● **Data for this task**:

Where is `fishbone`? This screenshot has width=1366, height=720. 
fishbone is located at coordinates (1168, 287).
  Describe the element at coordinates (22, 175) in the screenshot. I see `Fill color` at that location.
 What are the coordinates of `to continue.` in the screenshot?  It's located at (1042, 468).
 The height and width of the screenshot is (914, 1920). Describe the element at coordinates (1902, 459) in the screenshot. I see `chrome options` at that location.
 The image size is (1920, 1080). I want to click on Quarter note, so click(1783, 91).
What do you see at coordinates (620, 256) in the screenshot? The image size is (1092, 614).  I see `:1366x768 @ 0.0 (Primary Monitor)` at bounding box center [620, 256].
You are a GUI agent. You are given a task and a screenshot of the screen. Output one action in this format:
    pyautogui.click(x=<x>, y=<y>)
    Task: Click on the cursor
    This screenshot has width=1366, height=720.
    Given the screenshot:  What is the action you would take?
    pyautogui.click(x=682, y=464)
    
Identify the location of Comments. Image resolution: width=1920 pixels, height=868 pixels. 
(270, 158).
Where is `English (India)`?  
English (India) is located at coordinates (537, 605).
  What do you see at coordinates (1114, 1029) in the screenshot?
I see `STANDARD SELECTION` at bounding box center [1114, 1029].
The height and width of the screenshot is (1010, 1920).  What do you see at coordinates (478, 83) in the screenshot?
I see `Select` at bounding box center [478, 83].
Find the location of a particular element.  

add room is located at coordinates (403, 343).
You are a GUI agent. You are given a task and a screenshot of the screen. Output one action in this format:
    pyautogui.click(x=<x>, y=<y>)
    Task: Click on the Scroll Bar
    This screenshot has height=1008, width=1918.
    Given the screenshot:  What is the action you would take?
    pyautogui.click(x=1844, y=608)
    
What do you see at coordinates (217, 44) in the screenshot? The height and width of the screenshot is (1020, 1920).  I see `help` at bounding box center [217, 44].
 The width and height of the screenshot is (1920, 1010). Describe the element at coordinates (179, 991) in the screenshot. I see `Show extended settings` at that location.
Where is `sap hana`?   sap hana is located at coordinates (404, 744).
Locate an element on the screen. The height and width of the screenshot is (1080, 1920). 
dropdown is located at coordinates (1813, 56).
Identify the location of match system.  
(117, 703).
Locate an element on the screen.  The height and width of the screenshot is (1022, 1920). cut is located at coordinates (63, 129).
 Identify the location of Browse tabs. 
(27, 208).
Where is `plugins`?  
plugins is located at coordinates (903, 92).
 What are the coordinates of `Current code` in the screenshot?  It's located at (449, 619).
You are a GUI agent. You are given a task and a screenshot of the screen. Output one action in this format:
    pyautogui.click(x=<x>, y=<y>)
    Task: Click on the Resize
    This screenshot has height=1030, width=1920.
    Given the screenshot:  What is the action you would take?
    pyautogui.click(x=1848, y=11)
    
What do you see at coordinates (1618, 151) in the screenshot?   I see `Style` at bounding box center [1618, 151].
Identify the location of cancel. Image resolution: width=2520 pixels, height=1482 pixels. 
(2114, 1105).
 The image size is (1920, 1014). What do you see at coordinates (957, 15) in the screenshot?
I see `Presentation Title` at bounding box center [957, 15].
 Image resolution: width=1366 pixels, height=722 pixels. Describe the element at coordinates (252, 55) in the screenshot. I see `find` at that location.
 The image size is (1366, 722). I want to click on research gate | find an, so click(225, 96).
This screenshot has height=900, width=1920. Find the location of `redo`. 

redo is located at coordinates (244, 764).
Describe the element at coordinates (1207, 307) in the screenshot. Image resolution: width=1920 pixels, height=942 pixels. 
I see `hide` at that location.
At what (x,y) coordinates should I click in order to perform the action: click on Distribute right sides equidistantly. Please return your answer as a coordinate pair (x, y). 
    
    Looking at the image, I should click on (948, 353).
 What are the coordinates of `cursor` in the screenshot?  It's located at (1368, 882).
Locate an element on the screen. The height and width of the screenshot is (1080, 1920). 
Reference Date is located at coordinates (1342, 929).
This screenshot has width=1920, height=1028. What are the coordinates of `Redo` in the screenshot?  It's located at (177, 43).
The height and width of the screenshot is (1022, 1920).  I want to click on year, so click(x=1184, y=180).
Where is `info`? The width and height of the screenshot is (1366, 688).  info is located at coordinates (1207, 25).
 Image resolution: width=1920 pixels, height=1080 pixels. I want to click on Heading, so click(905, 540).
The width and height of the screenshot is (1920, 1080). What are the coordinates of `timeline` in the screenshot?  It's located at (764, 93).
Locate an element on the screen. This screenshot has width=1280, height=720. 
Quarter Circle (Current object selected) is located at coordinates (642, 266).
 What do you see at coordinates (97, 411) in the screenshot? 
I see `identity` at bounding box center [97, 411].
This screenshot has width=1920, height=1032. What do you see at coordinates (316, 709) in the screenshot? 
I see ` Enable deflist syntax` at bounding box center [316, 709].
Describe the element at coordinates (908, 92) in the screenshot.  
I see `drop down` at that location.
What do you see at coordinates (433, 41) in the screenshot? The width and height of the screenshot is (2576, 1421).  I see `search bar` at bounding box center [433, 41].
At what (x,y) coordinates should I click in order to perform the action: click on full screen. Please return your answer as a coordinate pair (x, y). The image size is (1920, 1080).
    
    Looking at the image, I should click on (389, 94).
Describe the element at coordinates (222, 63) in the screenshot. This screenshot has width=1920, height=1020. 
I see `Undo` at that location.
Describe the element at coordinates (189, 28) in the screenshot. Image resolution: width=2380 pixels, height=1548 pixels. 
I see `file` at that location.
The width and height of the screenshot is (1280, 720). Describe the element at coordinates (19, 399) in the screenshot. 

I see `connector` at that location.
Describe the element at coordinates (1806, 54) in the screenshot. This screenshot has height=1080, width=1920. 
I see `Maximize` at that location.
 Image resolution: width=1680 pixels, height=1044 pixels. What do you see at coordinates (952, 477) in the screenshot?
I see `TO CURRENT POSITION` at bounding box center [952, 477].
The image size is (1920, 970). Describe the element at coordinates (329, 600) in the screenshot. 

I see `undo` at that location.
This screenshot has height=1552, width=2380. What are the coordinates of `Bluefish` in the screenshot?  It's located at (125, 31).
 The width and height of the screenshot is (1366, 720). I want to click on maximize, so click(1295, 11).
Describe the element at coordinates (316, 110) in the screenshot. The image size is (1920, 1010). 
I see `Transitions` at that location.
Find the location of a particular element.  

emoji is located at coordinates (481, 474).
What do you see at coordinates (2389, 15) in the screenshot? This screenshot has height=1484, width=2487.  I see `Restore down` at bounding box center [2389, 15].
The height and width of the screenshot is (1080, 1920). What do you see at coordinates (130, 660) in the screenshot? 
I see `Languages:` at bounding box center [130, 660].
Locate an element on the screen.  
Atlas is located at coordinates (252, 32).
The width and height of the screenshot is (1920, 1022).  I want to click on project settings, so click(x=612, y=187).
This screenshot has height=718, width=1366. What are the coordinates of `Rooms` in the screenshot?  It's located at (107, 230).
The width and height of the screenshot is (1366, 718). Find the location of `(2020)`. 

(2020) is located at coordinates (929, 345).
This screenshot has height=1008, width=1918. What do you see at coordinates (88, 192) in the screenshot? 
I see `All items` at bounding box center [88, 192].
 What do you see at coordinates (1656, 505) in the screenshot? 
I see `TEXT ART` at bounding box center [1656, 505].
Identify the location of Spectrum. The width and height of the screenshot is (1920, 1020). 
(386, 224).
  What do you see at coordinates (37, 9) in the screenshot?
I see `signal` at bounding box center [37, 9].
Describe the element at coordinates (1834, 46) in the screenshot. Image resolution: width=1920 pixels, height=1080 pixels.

● **What to do**: Reproduce every one of the records above verbatim.

● **Result of this exercise**:
Where is `fishbone`? This screenshot has width=1366, height=720. 
fishbone is located at coordinates (1168, 287).
  Describe the element at coordinates (22, 175) in the screenshot. I see `Fill color` at that location.
 What are the coordinates of `to continue.` in the screenshot?  It's located at (1042, 468).
 The height and width of the screenshot is (914, 1920). Describe the element at coordinates (1902, 459) in the screenshot. I see `chrome options` at that location.
 The image size is (1920, 1080). I want to click on Quarter note, so click(1783, 91).
What do you see at coordinates (620, 256) in the screenshot? The image size is (1092, 614).  I see `:1366x768 @ 0.0 (Primary Monitor)` at bounding box center [620, 256].
You are a GUI agent. You are given a task and a screenshot of the screen. Output one action in this format:
    pyautogui.click(x=<x>, y=<y>)
    Task: Click on the cursor
    This screenshot has width=1366, height=720.
    Given the screenshot:  What is the action you would take?
    pyautogui.click(x=682, y=464)
    
Identify the location of Comments. Image resolution: width=1920 pixels, height=868 pixels. 
(270, 158).
Where is `English (India)`?  
English (India) is located at coordinates (537, 605).
  What do you see at coordinates (1114, 1029) in the screenshot?
I see `STANDARD SELECTION` at bounding box center [1114, 1029].
The height and width of the screenshot is (1010, 1920).  What do you see at coordinates (478, 83) in the screenshot?
I see `Select` at bounding box center [478, 83].
Find the location of a particular element.  

add room is located at coordinates (403, 343).
You are a GUI agent. You are given a task and a screenshot of the screen. Output one action in this format:
    pyautogui.click(x=<x>, y=<y>)
    Task: Click on the Scroll Bar
    This screenshot has height=1008, width=1918.
    Given the screenshot:  What is the action you would take?
    pyautogui.click(x=1844, y=608)
    
What do you see at coordinates (217, 44) in the screenshot? The height and width of the screenshot is (1020, 1920).  I see `help` at bounding box center [217, 44].
 The width and height of the screenshot is (1920, 1010). Describe the element at coordinates (179, 991) in the screenshot. I see `Show extended settings` at that location.
Where is `sap hana`?   sap hana is located at coordinates (404, 744).
Locate an element on the screen. The height and width of the screenshot is (1080, 1920). 
dropdown is located at coordinates (1813, 56).
Identify the location of match system.  
(117, 703).
Locate an element on the screen.  The height and width of the screenshot is (1022, 1920). cut is located at coordinates (63, 129).
 Identify the location of Browse tabs. 
(27, 208).
Where is `plugins`?  
plugins is located at coordinates (903, 92).
 What are the coordinates of `Current code` in the screenshot?  It's located at (449, 619).
You are a GUI agent. You are given a task and a screenshot of the screen. Output one action in this format:
    pyautogui.click(x=<x>, y=<y>)
    Task: Click on the Resize
    This screenshot has height=1030, width=1920.
    Given the screenshot:  What is the action you would take?
    pyautogui.click(x=1848, y=11)
    
What do you see at coordinates (1618, 151) in the screenshot?   I see `Style` at bounding box center [1618, 151].
Identify the location of cancel. Image resolution: width=2520 pixels, height=1482 pixels. 
(2114, 1105).
 The image size is (1920, 1014). What do you see at coordinates (957, 15) in the screenshot?
I see `Presentation Title` at bounding box center [957, 15].
 Image resolution: width=1366 pixels, height=722 pixels. Describe the element at coordinates (252, 55) in the screenshot. I see `find` at that location.
 The image size is (1366, 722). I want to click on research gate | find an, so click(225, 96).
This screenshot has height=900, width=1920. Find the location of `redo`. 

redo is located at coordinates (244, 764).
Describe the element at coordinates (1207, 307) in the screenshot. Image resolution: width=1920 pixels, height=942 pixels. 
I see `hide` at that location.
At what (x,y) coordinates should I click in order to perform the action: click on Distribute right sides equidistantly. Please return your answer as a coordinate pair (x, y). 
    
    Looking at the image, I should click on (948, 353).
 What are the coordinates of `cursor` in the screenshot?  It's located at (1368, 882).
Locate an element on the screen. The height and width of the screenshot is (1080, 1920). 
Reference Date is located at coordinates (1342, 929).
This screenshot has width=1920, height=1028. What are the coordinates of `Redo` in the screenshot?  It's located at (177, 43).
The height and width of the screenshot is (1022, 1920).  I want to click on year, so click(x=1184, y=180).
Where is `info`? The width and height of the screenshot is (1366, 688).  info is located at coordinates (1207, 25).
 Image resolution: width=1920 pixels, height=1080 pixels. I want to click on Heading, so click(905, 540).
The width and height of the screenshot is (1920, 1080). What are the coordinates of `timeline` in the screenshot?  It's located at (764, 93).
Locate an element on the screen. This screenshot has width=1280, height=720. 
Quarter Circle (Current object selected) is located at coordinates (642, 266).
 What do you see at coordinates (97, 411) in the screenshot? 
I see `identity` at bounding box center [97, 411].
This screenshot has width=1920, height=1032. What do you see at coordinates (316, 709) in the screenshot? 
I see ` Enable deflist syntax` at bounding box center [316, 709].
Describe the element at coordinates (908, 92) in the screenshot.  
I see `drop down` at that location.
What do you see at coordinates (433, 41) in the screenshot? The width and height of the screenshot is (2576, 1421).  I see `search bar` at bounding box center [433, 41].
At what (x,y) coordinates should I click in order to perform the action: click on full screen. Please return your answer as a coordinate pair (x, y). The image size is (1920, 1080).
    
    Looking at the image, I should click on (389, 94).
Describe the element at coordinates (222, 63) in the screenshot. This screenshot has width=1920, height=1020. 
I see `Undo` at that location.
Describe the element at coordinates (189, 28) in the screenshot. Image resolution: width=2380 pixels, height=1548 pixels. 
I see `file` at that location.
The width and height of the screenshot is (1280, 720). Describe the element at coordinates (19, 399) in the screenshot. 

I see `connector` at that location.
Describe the element at coordinates (1806, 54) in the screenshot. This screenshot has height=1080, width=1920. 
I see `Maximize` at that location.
 Image resolution: width=1680 pixels, height=1044 pixels. What do you see at coordinates (952, 477) in the screenshot?
I see `TO CURRENT POSITION` at bounding box center [952, 477].
The image size is (1920, 970). Describe the element at coordinates (329, 600) in the screenshot. 

I see `undo` at that location.
This screenshot has height=1552, width=2380. What are the coordinates of `Bluefish` in the screenshot?  It's located at (125, 31).
 The width and height of the screenshot is (1366, 720). I want to click on maximize, so click(1295, 11).
Describe the element at coordinates (316, 110) in the screenshot. The image size is (1920, 1010). 
I see `Transitions` at that location.
Find the location of a particular element.  

emoji is located at coordinates (481, 474).
What do you see at coordinates (2389, 15) in the screenshot? This screenshot has height=1484, width=2487.  I see `Restore down` at bounding box center [2389, 15].
The height and width of the screenshot is (1080, 1920). What do you see at coordinates (130, 660) in the screenshot? 
I see `Languages:` at bounding box center [130, 660].
Locate an element on the screen.  
Atlas is located at coordinates (252, 32).
The width and height of the screenshot is (1920, 1022).  I want to click on project settings, so click(x=612, y=187).
This screenshot has height=718, width=1366. What are the coordinates of `Rooms` in the screenshot?  It's located at (107, 230).
The width and height of the screenshot is (1366, 718). Find the location of `(2020)`. 

(2020) is located at coordinates (929, 345).
This screenshot has height=1008, width=1918. What do you see at coordinates (88, 192) in the screenshot? 
I see `All items` at bounding box center [88, 192].
 What do you see at coordinates (1656, 505) in the screenshot? 
I see `TEXT ART` at bounding box center [1656, 505].
Identify the location of Spectrum. The width and height of the screenshot is (1920, 1020). 
(386, 224).
  What do you see at coordinates (37, 9) in the screenshot?
I see `signal` at bounding box center [37, 9].
Describe the element at coordinates (1834, 46) in the screenshot. Image resolution: width=1920 pixels, height=1080 pixels.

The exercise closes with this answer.